Potentiellement, certains des plus grands défis auxquels sont confrontées les entreprises alimentaires sont les niveaux de méfiance visant les entités corporatives. Brownell et Warner ont récemment proposé des recommandations pour des pratiques alimentaires responsables de la part des entreprises. Dans un article connexe, Sharma et al ont appelé à un ensemble de normes à adopter par les entreprises alimentaires lorsqu’elles mettent en œuvre des systèmes d’autorégulation. PepsiCo estime que plusieurs suggestions faites par les auteurs ont du mérite et devraient être mises en œuvre au sein des entreprises du secteur alimentaire et des boissons. Comme l’a indiqué Sharma, les politiques et les normes alimentaires doivent être fondées sur la science et s’inspirer des conclusions des principaux organismes scientifiques tels que l’IOM aux États-Unis et l’OMS dans le monde. Brownell et Warner ont raison de dire qu’une plus grande transparence est nécessaire en ce qui concerne le financement de l’industrie et les relations avec les scientifiques.

En outre, de meilleurs codes devraient être développés pour le lobbying et la défense des intérêts. PepsiCo reconnaît qu’il y aura de réelles différences d’opinion entre les défenseurs au sein et en dehors de l’industrie qui devraient être respectées et débattues sur la base de leur bénéfice public global. Il existe de nombreuses zones d’incertitude lorsqu’il s’agit de développer une politique nutritionnelle, ce qui nécessite une expérimentation et des approches diverses. Cela n’est nulle part plus vrai qu’en ce qui concerne l’obésité. Les scientifiques et les décideurs n’ont pas encore trouvé d’exemples à grande échelle de ce qui fonctionne bien pour réduire l’obésité au niveau de la population et la plupart des études cliniques démontrent que les changements de poids précoces ne sont pas maintenus au-delà d’un an.

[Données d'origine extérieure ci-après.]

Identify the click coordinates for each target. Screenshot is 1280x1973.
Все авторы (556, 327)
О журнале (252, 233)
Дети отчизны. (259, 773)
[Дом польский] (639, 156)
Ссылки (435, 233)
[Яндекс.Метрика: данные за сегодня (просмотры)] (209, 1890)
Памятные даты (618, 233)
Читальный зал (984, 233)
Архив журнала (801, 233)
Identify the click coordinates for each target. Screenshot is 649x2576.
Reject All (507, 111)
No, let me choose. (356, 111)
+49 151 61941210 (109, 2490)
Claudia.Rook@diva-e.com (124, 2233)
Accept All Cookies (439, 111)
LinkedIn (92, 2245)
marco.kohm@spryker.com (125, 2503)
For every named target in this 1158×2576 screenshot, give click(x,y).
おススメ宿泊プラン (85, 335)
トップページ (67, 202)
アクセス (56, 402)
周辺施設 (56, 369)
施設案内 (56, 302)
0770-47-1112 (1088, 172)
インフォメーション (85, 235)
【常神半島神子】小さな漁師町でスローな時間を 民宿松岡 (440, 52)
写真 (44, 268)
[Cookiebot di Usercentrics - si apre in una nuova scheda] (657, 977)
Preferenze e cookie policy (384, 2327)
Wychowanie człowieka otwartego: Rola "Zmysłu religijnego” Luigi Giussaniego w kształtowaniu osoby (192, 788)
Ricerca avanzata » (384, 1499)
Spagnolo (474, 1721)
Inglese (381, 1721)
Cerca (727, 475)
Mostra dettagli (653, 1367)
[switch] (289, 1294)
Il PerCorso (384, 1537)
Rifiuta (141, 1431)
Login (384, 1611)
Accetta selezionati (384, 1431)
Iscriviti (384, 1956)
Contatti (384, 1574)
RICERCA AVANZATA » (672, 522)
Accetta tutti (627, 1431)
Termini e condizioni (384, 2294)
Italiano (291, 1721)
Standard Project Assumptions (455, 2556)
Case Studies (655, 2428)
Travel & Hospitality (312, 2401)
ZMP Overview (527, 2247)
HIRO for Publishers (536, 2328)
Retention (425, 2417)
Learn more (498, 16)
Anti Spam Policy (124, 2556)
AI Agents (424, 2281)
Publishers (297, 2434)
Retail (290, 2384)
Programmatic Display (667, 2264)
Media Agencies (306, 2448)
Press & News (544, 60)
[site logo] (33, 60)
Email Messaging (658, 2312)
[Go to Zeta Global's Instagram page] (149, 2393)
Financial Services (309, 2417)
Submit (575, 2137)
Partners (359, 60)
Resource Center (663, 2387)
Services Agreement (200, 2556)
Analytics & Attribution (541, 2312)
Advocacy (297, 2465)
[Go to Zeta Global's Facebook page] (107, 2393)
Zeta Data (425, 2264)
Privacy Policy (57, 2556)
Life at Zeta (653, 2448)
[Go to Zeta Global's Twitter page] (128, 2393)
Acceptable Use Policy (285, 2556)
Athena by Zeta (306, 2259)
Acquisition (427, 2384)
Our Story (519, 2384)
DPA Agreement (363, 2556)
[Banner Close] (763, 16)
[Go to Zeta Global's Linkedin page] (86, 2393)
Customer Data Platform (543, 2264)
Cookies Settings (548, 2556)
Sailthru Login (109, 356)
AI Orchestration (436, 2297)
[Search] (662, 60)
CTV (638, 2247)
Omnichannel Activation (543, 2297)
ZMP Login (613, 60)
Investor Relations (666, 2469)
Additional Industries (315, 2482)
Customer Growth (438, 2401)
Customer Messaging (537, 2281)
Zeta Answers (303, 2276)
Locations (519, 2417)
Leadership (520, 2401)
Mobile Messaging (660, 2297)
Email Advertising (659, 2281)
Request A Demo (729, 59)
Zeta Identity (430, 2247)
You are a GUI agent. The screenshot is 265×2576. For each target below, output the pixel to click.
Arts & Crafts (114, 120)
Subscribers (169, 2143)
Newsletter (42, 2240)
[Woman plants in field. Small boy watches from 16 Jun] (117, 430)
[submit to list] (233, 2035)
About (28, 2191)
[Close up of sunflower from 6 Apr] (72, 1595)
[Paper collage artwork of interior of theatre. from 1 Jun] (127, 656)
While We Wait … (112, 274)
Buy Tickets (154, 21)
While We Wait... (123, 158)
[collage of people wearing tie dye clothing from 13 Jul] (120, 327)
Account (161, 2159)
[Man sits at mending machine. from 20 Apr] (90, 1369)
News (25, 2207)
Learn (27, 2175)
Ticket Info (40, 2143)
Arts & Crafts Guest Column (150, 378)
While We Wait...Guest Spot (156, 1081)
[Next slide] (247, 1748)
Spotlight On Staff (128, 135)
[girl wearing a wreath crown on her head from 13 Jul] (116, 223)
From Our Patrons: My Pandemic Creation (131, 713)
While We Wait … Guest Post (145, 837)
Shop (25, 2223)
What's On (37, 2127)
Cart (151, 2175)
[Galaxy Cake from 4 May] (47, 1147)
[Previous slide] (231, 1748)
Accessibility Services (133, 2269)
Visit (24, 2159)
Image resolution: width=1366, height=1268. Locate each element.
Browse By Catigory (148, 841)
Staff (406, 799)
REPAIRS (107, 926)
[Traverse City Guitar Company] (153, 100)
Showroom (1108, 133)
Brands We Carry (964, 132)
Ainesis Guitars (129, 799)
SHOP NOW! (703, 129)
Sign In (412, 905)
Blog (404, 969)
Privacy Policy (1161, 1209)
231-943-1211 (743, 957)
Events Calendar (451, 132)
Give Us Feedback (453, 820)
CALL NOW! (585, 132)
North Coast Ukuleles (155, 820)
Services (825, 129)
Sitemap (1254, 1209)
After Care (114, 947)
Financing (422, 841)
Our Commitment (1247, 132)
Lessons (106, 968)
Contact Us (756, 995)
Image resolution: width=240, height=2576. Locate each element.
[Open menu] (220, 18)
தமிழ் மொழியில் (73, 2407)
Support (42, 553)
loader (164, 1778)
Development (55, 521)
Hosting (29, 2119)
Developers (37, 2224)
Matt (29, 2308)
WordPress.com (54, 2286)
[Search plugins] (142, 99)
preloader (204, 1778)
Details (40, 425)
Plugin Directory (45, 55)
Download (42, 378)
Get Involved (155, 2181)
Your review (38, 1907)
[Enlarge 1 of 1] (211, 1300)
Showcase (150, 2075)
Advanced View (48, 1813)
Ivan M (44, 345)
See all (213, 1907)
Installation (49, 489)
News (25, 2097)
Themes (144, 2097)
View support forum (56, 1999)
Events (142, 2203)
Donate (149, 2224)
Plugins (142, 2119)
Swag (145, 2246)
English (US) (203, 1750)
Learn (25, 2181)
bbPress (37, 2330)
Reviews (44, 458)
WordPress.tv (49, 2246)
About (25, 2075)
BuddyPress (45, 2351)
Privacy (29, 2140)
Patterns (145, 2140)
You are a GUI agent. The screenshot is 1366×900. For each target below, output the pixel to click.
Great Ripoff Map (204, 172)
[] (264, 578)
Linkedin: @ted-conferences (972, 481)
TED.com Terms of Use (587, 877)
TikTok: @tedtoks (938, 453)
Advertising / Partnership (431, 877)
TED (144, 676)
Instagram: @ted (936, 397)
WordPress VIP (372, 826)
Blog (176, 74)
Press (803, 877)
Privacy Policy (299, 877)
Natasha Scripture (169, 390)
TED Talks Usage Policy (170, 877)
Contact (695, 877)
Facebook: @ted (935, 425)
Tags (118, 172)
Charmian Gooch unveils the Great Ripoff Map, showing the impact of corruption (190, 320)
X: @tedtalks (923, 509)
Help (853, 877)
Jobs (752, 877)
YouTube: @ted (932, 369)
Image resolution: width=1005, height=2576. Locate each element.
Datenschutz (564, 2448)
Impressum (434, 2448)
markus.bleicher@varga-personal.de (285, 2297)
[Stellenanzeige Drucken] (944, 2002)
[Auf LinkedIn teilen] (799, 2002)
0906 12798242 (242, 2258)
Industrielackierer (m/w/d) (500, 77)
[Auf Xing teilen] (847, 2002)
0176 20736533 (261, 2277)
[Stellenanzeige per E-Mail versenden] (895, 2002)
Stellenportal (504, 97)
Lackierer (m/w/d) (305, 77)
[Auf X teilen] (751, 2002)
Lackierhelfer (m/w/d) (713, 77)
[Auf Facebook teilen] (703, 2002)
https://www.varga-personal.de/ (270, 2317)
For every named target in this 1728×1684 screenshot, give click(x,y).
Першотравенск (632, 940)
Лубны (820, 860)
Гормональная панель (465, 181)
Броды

Comme l’ont dit Brownell et al, qu’il est nécessaire « de combiner les approches de responsabilité personnelle et collective de manière à servir au mieux le bien public. » La valeur de l’autorégulation est particulièrement grande dans les pays où la capacité réglementaire du gouvernement est faible ou absente. Les entreprises alimentaires prennent de plus en plus d’engagements publics en ce qui concerne les objectifs de reformulation, les restrictions de commercialisation auprès des enfants et l’étiquetage. Des organismes d’audit indépendants devraient contrôler ces engagements, les résultats étant placés dans le domaine public. Par exemple, la Healthy Weight Commitment Foundation (HWCF) utilise la Robert Wood Johnson Foundation (RWJ) comme organisme de contrôle. Ce partenariat entre l’industrie, les organisations à but non lucratif et les éducateurs vise à réduire l’obésité aux États-Unis d’ici 2015 et chacune de ses plateformes sera évaluée de manière indépendante par la RWJ. En outre, les entreprises sont soumises à de nombreux systèmes de contrôle indépendants, dont le Dow Jones Sustainability Index et la Global Reporting Initiative. Leurs rapports à l’intention des investisseurs et de la communauté des affaires incitent les entreprises à adopter des comportements positifs tout en critiquant ceux qui ne sont pas appréciés par les actionnaires et les investisseurs à long terme.